De pequeño, estudiando en la primaria, escuchaba decir a mis compañeros de clase que en las fincas vivían los pobres, los faltos de educación, los cavernícolas. Los campesinos eran animales salvajes que debían ser civilizados. Además, la vida en el campo era como vivir en un infierno. Un infierno que conocí la vez en que mi papá me obligó a ir con él.
No recuerdo con detalle lo que sucedió en aquella ocasión, pero sí el momento en que llegué a clase, al día siguiente, e intentaba ocultarle a mis amigos que mi estancia en “el monte”. Fue tan penoso. No el hecho de haber estado allí, sino la soledad que traje como compañera al no querer que alguien pudiera ver la cortada que me realicé con el alambre que rodeaba un sembrado de maracuyá.

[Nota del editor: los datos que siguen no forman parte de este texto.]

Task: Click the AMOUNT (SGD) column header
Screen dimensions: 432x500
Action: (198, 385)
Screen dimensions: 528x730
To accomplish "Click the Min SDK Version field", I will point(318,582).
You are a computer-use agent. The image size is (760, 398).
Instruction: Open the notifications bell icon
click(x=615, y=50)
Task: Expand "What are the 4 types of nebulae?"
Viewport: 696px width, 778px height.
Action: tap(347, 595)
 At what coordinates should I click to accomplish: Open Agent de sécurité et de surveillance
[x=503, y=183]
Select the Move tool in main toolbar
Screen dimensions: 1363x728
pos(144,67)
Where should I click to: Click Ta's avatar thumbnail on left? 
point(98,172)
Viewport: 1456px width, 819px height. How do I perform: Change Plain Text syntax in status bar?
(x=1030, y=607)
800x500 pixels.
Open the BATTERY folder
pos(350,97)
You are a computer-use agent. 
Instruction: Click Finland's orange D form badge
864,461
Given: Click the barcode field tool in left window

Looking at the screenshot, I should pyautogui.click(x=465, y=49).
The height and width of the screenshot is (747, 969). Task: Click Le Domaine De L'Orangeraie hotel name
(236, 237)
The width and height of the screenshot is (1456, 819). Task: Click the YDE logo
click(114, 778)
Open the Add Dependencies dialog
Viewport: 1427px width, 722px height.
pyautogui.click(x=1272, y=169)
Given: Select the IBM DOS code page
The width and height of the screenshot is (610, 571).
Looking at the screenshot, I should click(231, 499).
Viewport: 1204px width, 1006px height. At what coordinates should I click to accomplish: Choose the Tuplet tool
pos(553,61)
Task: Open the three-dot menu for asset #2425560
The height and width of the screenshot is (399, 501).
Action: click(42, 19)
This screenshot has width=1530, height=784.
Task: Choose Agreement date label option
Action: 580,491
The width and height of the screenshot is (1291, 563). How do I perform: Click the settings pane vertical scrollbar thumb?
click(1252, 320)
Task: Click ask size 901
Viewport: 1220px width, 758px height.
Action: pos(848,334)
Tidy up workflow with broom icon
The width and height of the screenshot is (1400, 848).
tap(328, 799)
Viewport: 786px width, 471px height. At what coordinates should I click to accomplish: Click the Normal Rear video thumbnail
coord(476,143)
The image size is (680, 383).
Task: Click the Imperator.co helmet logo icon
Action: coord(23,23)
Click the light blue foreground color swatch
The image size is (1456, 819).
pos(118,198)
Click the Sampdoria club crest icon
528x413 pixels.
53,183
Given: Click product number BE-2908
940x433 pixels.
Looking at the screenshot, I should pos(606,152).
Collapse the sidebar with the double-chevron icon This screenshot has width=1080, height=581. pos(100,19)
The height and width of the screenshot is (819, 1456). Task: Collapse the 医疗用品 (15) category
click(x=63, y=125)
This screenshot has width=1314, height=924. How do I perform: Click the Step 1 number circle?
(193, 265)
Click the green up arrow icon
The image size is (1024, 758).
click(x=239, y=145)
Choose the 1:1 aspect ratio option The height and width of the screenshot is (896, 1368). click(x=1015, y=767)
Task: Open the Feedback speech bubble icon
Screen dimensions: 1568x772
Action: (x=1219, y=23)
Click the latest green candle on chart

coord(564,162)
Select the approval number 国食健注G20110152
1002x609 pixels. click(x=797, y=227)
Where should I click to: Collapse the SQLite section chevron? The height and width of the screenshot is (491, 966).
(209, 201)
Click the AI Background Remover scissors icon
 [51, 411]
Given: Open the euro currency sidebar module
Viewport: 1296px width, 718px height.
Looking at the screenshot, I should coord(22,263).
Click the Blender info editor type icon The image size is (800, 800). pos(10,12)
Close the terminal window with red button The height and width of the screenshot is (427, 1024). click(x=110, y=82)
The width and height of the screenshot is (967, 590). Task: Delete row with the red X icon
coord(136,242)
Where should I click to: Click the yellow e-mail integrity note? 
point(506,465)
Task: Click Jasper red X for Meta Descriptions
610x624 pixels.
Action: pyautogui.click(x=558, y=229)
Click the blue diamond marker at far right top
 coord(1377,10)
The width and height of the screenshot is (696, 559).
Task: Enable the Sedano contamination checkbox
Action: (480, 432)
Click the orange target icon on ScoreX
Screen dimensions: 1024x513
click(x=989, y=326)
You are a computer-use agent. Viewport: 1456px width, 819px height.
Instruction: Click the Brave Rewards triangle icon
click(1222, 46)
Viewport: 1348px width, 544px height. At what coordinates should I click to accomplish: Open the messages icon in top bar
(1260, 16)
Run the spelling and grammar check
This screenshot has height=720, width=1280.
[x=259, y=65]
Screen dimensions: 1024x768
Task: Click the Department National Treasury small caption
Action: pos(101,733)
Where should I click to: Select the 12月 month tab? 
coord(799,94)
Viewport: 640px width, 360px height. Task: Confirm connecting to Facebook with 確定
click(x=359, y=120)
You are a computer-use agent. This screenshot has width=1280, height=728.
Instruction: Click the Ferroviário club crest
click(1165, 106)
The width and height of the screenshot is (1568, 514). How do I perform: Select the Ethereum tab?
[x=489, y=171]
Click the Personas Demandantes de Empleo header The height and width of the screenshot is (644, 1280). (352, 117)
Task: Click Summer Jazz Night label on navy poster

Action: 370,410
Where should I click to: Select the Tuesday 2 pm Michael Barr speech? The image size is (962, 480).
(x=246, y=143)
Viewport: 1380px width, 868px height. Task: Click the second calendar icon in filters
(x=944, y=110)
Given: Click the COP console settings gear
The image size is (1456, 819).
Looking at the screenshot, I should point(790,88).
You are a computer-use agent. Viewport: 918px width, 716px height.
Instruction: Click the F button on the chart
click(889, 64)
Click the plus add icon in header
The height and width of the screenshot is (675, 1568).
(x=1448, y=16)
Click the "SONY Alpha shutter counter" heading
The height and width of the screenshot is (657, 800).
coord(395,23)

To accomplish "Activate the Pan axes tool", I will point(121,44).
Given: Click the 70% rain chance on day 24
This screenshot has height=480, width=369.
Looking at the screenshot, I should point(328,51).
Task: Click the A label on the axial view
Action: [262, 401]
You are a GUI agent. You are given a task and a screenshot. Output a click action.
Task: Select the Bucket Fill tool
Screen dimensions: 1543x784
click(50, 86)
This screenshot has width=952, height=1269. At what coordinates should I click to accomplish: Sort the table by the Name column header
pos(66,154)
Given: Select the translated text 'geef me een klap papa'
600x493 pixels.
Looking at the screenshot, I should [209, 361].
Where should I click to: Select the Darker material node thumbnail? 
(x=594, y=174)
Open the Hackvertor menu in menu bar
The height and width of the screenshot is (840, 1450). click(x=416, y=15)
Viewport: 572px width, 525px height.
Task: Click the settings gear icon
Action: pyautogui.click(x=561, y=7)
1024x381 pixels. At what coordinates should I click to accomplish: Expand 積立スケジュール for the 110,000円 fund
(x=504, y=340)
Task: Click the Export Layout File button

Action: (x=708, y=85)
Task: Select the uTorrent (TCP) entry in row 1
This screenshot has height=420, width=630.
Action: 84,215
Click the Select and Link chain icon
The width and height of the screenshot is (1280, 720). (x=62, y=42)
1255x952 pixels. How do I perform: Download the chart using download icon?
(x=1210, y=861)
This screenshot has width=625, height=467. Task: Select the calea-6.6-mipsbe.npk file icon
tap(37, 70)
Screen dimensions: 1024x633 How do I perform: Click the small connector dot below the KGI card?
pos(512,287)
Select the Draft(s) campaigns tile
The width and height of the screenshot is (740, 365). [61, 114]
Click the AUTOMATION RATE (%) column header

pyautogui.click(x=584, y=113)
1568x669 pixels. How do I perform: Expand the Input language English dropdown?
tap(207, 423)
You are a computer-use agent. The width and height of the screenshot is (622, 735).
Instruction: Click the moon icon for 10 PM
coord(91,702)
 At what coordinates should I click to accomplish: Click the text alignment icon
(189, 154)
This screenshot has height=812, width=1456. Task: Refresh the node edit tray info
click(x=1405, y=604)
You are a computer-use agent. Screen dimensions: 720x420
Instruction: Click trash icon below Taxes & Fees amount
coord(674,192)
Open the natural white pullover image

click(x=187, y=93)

Lástima haber hecho eso. Pero, ahora que lo pienso, es más lastimoso que niños de diez u once años conciban al campo, y al campesino, como sujetos alejados de la sociedad, como individuos degradantes y nocivos.
Del campo surge la vida, y no hay discusión de ello. Sin las dinámicas del campesino, no existirían los días citadinos. Desde los cultivos florecen las comunidades. La naturaleza en sí misma es tecnología, que termina por concretarse mediante la actividad del hombre. Los frutos que se recogen del suelo, o de la última punta de un árbol, son la génesis, y la metáfora por excelencia, de las cotidianidades en la ciudad: siempre se espera recoger un beneficio de lo que se había sembrado con anterioridad.
A fin de cuentas, el campesino y el citadino no son muy diferentes, pero sí desiguales. Sus roles se complementan, pero sus estatus se agreden. La tierra, que se aferra a la piel del hombre que la masajea, se convierte en la mancha que desagrada, en la marca que distingue al bien vestido del productor primigenio.
Del campo brotan la voces de aquellos que conocieron el mundo antes del metal y los códigos binarios; de aquellos que han peleado en él por motivos tan alejados a lo que su creación les encomienda. Su compromiso con la vida los obliga, muchas veces sin querer, a pelear por ella y contra ella. Desde entonces la ironía no ha sido remediada.
Al mirar el pasado me doy cuenta que la concepción del campesino no ha cambiado mucho: son los que generan el alimento para sus comunidades, mientras rinden pleitesía a quien se le desestima. Pobre el que no se entera que el universo mismo es un campesino.